Importante: Si el gato ha aprendido una orden con éxito, recompénsalo solo cuando haga el truco al oír la orden. No lo recompenses cuando lo haga por sí solo.

Diez trucos para gatos estupendos

Que el gato vaya abriendo boca

A primera vista, este truco es el menos espectacular, pero constituye la base de nuestro entrenamiento. Con él asociarás una deliciosa recompensa con un ruido, nuestro refuerzo positivo.

Por ejemplo, puede ser un clicker o un sonido breve que hagas con los labios. Procura que el ruido siempre sea igual para que el gato lo reconozca.

¿Cómo condicionamos a nuestro aterciopelado amigo? Siéntate enfrente y tira una chuchería que le guste. Probablemente dejará todo lo que está haciendo para ir a buscarla. Mientras el tigrecillo disfruta del manjar, tú emites la señal acústica. Repite esto varias veces hasta que el gato aprenda que este sonido significa que se ha ganado un premio.

Este condicionamiento es siempre el primero y es importante que el gato lo interiorice. Repite el ejercicio varios días consecutivos hasta que quede claro que el gato ha aprendido el principio.

Si solo emites la señal acústica durante el entrenamiento y el gato, expectante, te regala toda su atención, sabrás que el condicionamiento ha sido un éxito. ¡Ya puedes continuar!

Saltar

Cuando el gato esté delante de ti, sujeta un aro cerca del suelo frente a él y atráelo con una golosina a través del agujero. Ten paciencia si se muestra escéptico al principio con este truco. Si atraviesa el agujero fácilmente, sube un poco el aro y aumenta la dificultad paulatinamente hasta que tenga que saltar para atravesarlo.

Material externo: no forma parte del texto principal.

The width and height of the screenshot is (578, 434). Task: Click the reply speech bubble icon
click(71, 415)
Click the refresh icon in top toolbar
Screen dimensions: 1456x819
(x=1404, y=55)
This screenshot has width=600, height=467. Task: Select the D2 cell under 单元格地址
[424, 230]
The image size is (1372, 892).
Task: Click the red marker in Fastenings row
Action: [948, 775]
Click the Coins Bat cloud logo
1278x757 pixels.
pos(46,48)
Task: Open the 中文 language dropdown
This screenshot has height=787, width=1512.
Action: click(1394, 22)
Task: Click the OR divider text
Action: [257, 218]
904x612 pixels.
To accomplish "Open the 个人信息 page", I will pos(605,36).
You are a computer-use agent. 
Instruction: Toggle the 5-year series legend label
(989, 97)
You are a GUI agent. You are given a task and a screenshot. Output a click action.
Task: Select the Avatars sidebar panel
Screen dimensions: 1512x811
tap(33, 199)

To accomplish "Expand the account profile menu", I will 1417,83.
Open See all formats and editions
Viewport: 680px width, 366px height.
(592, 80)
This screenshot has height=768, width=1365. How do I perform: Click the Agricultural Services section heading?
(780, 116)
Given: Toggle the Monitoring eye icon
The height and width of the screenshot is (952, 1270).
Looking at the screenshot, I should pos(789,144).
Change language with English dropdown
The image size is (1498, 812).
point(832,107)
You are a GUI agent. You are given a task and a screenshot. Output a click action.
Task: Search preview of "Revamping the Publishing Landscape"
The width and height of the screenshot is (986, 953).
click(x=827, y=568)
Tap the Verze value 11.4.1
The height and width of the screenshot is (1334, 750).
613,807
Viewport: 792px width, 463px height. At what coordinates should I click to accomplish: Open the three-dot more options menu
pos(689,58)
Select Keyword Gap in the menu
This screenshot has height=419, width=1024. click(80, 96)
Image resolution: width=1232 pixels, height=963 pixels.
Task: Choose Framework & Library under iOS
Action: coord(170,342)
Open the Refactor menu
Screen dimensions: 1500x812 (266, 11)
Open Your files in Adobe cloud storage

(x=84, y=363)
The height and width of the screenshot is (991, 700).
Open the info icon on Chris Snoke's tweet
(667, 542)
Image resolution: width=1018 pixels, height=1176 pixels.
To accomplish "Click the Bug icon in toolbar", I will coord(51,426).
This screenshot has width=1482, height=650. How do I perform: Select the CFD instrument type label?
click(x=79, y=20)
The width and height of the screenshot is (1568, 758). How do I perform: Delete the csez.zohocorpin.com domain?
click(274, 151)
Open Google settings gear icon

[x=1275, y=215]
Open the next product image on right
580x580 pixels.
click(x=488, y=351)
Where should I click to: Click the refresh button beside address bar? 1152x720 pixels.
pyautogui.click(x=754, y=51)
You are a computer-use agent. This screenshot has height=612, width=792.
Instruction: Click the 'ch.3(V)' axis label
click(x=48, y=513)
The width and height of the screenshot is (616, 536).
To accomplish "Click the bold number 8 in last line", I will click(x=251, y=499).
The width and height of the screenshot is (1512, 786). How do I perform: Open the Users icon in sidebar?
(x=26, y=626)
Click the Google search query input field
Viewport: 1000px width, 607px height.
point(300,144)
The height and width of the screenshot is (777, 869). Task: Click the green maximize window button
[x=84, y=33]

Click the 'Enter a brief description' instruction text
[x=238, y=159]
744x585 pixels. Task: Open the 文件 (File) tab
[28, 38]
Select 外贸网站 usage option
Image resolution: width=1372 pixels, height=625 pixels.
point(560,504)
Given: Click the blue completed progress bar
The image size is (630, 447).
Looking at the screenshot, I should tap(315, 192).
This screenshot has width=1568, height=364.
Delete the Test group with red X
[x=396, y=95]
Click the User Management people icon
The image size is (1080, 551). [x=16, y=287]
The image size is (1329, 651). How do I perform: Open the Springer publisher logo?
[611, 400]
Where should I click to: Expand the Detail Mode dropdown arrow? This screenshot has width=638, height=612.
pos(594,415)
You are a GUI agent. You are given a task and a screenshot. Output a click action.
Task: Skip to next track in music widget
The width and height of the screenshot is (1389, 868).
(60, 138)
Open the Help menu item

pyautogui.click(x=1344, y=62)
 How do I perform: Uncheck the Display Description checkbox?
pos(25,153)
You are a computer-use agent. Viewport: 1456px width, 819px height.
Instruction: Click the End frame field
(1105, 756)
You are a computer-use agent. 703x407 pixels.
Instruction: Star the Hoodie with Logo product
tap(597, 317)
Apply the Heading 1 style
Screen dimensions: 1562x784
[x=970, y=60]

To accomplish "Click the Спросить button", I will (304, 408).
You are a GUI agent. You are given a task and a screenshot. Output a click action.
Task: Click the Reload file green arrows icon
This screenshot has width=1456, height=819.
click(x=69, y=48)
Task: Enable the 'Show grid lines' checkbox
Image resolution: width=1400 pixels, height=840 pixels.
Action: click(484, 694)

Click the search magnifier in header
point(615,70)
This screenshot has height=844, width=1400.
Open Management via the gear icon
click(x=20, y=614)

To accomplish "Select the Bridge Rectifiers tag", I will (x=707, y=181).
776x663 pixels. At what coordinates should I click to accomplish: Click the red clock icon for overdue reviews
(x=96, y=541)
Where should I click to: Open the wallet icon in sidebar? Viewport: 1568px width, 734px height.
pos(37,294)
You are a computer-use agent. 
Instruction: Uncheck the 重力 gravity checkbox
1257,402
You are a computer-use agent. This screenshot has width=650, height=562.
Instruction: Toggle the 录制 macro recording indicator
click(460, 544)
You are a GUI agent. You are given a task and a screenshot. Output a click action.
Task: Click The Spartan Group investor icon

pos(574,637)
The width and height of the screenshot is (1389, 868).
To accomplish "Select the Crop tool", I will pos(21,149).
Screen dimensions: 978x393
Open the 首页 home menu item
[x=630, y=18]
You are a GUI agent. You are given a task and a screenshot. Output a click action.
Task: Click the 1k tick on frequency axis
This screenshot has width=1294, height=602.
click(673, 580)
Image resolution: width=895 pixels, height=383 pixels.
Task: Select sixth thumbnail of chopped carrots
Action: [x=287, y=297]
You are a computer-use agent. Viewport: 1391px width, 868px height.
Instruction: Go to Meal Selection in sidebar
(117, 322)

Si pasa por debajo, da un paso atrás en el ejercicio.

Atención: Sostén el aro a una altura a la que pueda saltar fácilmente y asegúrate de que el suelo no resbale.

Consejo: como variante, puedes hacer que el gato salte sobre tu brazo extendido. Si los trucos funcionan, puedes seguir haciéndolos con el gesto (aro o brazo) o introducir una orden, como ¡salta!

Eslalon

Para hacer eslalon hace falta, además de un vínculo estrecho entre persona y gato, un poco de coordinación de ambos. El objetivo es que el gato camine entre las piernas abiertas de su humano.

Como con el salto de aro, puedes ir atrayendo poco a poco al gato con un snack sabroso en la dirección correcta y a través de tus piernas separadas en diagonal.

Para ello, el gato siempre tiene que empezar por el lado de la pierna de atrás. El eslalon queda muy elegante cuando los dos se mueven con fluidez. Practica los movimientos lentamente y ten mucha paciencia. Avanza con mucha precaución para no pisarle las patas al gato sin querer.

¡Siéntate!

No solo los perros pueden aprender las órdenes ¡Siéntate! y ¡Túmbate! Para enseñarle a sentarse, sostén una chuchería o un juguete sobre su cabeza cuando esté de pie y muévelos ligeramente hacia atrás cuando se ponga alerta.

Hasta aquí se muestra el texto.